Does anyone out have hands-on experience with this amazing tool?
Should I chuck my PC MAG circular saw, Milwaukee Sawzall, and my Leigh
Valley hand tools for this amazing tool? Should I trademark Amazing
Tool before Billy does?

*(Unfortunately, because this post was moved to avoid an escalating flame war, all the comments are gone. Feel free to re-post…Even if you have a stick up your butt. Nothing personal. LOL)*


----------



## marcb (May 5, 2008)

Its a cheap version of the Craftsman TwinCutter which is IMO one of the best hand held saws ever built for general purpose cutting. Cuts steel, wood, whatever.

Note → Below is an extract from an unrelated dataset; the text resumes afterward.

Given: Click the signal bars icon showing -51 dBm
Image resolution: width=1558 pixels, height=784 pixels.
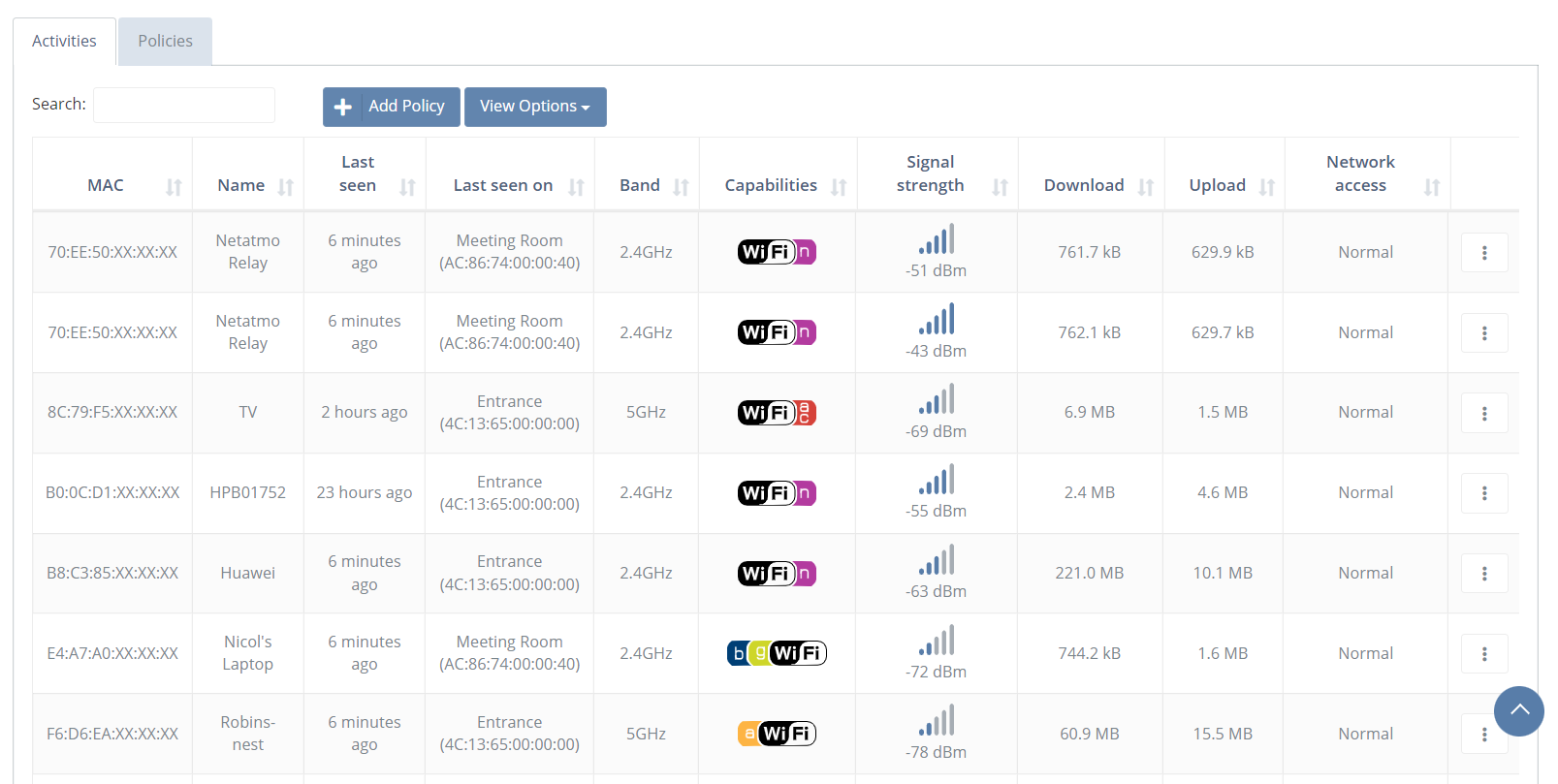Looking at the screenshot, I should [x=937, y=239].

Wouldn't use it for fine wood working, but I wouldn't use anything hand held for that.


----------



## North40 (Oct 17, 2007)

The Craftsman TwinCutter is $170, and this is $220. Craftsman doesn't build the quality it used to, but I'd still go with Craftsman over a knock-off.


----------



## PurpLev (May 30, 2008)

you know - this would be a GREAT forum post…. ;o)

I stand by my words…

so what is the kerf on this baby? 3/4" ?!? lol


----------



## Dr_Unix (Feb 12, 2007)

Ramit had a good idea. If you still have the post notice in your mailbox, you can cut and paste the post into this new thread. (Especially if you had Ramit's post.)


----------



## ccpenco (Feb 19, 2009)

purp lev. it is a forum post


----------



## depictureboy (Jun 5, 2008)

Actually you all can make as much fun as you want, I just saw the backstory on this unit. It was really cool It was on a new discovery channel show called pitchmen. Anyway, it told the story of the French Firefighter who designed it and why. Evidently while using one of the normal chopsaw they use to cut open a car, it kicked back and really injured is friend, took his eye and left a bad scar. anyway…from the demos he did while pitching to take this nationwide it was pretty neat….he cut open a soda can while holding it in his hand, he also cut open an egg with out breaking it…One of the best demos was when he used 2 saws, one in each hand, to cut himself out of a diamond plate box….anyway is it useful for woodworking…maybe not, but it would be useful for a contractor during demo. One of the things they talked about was how the blades are made of some special composite, so that sparks that are created are below the threshold of igniting gasoline…mighty great tool for our local firefigthers….you just have to get passed the prejudice.


----------



## bigjohn1 (May 12, 2010)

I just bought one from rona 139 great little toy for quick cuts and maybe a sink cutout.
King Canada has one with some cool atachments. I did hear that Craftmans version had some heat problem and they stopped making it So I read some place not sure on whats up.


----------